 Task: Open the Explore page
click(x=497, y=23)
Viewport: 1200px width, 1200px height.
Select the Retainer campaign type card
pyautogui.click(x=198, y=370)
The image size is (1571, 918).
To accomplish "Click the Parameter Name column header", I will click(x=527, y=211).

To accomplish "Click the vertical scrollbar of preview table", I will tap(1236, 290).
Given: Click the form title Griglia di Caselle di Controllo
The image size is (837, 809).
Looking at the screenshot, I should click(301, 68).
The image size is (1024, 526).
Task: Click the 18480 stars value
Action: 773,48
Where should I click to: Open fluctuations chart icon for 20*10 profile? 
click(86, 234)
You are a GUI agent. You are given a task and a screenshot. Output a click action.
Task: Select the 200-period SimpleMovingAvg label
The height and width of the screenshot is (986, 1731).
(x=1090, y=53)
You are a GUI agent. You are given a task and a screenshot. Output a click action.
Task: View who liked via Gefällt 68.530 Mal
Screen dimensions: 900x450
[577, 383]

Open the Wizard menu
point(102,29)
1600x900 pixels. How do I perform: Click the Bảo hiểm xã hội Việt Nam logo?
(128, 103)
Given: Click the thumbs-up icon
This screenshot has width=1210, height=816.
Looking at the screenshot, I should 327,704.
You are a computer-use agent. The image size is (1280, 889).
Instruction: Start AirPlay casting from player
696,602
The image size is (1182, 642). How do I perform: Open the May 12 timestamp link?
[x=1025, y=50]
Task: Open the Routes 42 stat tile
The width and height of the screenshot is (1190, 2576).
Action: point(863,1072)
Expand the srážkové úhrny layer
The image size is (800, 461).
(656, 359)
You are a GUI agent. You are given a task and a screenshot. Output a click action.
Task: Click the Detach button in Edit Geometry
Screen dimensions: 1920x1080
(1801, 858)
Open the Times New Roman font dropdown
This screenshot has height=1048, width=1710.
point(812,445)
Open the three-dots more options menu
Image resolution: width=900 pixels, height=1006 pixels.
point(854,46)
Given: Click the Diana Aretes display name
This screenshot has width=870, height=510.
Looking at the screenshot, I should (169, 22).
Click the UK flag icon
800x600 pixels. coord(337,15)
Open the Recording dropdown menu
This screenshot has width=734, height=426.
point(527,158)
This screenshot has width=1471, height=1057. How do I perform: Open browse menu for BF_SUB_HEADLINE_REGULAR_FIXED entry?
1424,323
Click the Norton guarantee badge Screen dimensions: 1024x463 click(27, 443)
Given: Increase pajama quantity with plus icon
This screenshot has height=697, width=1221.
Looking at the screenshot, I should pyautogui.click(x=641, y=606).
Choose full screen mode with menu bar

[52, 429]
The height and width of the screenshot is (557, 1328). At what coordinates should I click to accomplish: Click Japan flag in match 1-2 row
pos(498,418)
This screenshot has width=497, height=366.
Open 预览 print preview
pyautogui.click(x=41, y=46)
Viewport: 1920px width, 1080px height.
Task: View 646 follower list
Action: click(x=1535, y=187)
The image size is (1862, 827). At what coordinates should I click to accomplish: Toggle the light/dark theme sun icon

▸ AIM OF THE EXERCISE
Extract all of the data above and output it character for character.

▸ ANSWER
 Task: Open the Explore page
click(x=497, y=23)
Viewport: 1200px width, 1200px height.
Select the Retainer campaign type card
pyautogui.click(x=198, y=370)
The image size is (1571, 918).
To accomplish "Click the Parameter Name column header", I will click(x=527, y=211).

To accomplish "Click the vertical scrollbar of preview table", I will tap(1236, 290).
Given: Click the form title Griglia di Caselle di Controllo
The image size is (837, 809).
Looking at the screenshot, I should click(301, 68).
The image size is (1024, 526).
Task: Click the 18480 stars value
Action: 773,48
Where should I click to: Open fluctuations chart icon for 20*10 profile? 
click(86, 234)
You are a GUI agent. You are given a task and a screenshot. Output a click action.
Task: Select the 200-period SimpleMovingAvg label
The height and width of the screenshot is (986, 1731).
(x=1090, y=53)
You are a GUI agent. You are given a task and a screenshot. Output a click action.
Task: View who liked via Gefällt 68.530 Mal
Screen dimensions: 900x450
[577, 383]

Open the Wizard menu
point(102,29)
1600x900 pixels. How do I perform: Click the Bảo hiểm xã hội Việt Nam logo?
(128, 103)
Given: Click the thumbs-up icon
This screenshot has width=1210, height=816.
Looking at the screenshot, I should 327,704.
You are a computer-use agent. The image size is (1280, 889).
Instruction: Start AirPlay casting from player
696,602
The image size is (1182, 642). How do I perform: Open the May 12 timestamp link?
[x=1025, y=50]
Task: Open the Routes 42 stat tile
The width and height of the screenshot is (1190, 2576).
Action: point(863,1072)
Expand the srážkové úhrny layer
The image size is (800, 461).
(656, 359)
You are a GUI agent. You are given a task and a screenshot. Output a click action.
Task: Click the Detach button in Edit Geometry
Screen dimensions: 1920x1080
(1801, 858)
Open the Times New Roman font dropdown
This screenshot has height=1048, width=1710.
point(812,445)
Open the three-dots more options menu
Image resolution: width=900 pixels, height=1006 pixels.
point(854,46)
Given: Click the Diana Aretes display name
This screenshot has width=870, height=510.
Looking at the screenshot, I should (169, 22).
Click the UK flag icon
800x600 pixels. coord(337,15)
Open the Recording dropdown menu
This screenshot has width=734, height=426.
point(527,158)
This screenshot has width=1471, height=1057. How do I perform: Open browse menu for BF_SUB_HEADLINE_REGULAR_FIXED entry?
1424,323
Click the Norton guarantee badge Screen dimensions: 1024x463 click(27, 443)
Given: Increase pajama quantity with plus icon
This screenshot has height=697, width=1221.
Looking at the screenshot, I should pyautogui.click(x=641, y=606).
Choose full screen mode with menu bar

[52, 429]
The height and width of the screenshot is (557, 1328). At what coordinates should I click to accomplish: Click Japan flag in match 1-2 row
pos(498,418)
This screenshot has width=497, height=366.
Open 预览 print preview
pyautogui.click(x=41, y=46)
Viewport: 1920px width, 1080px height.
Task: View 646 follower list
Action: click(x=1535, y=187)
The image size is (1862, 827). At what coordinates should I click to accomplish: Toggle the light/dark theme sun icon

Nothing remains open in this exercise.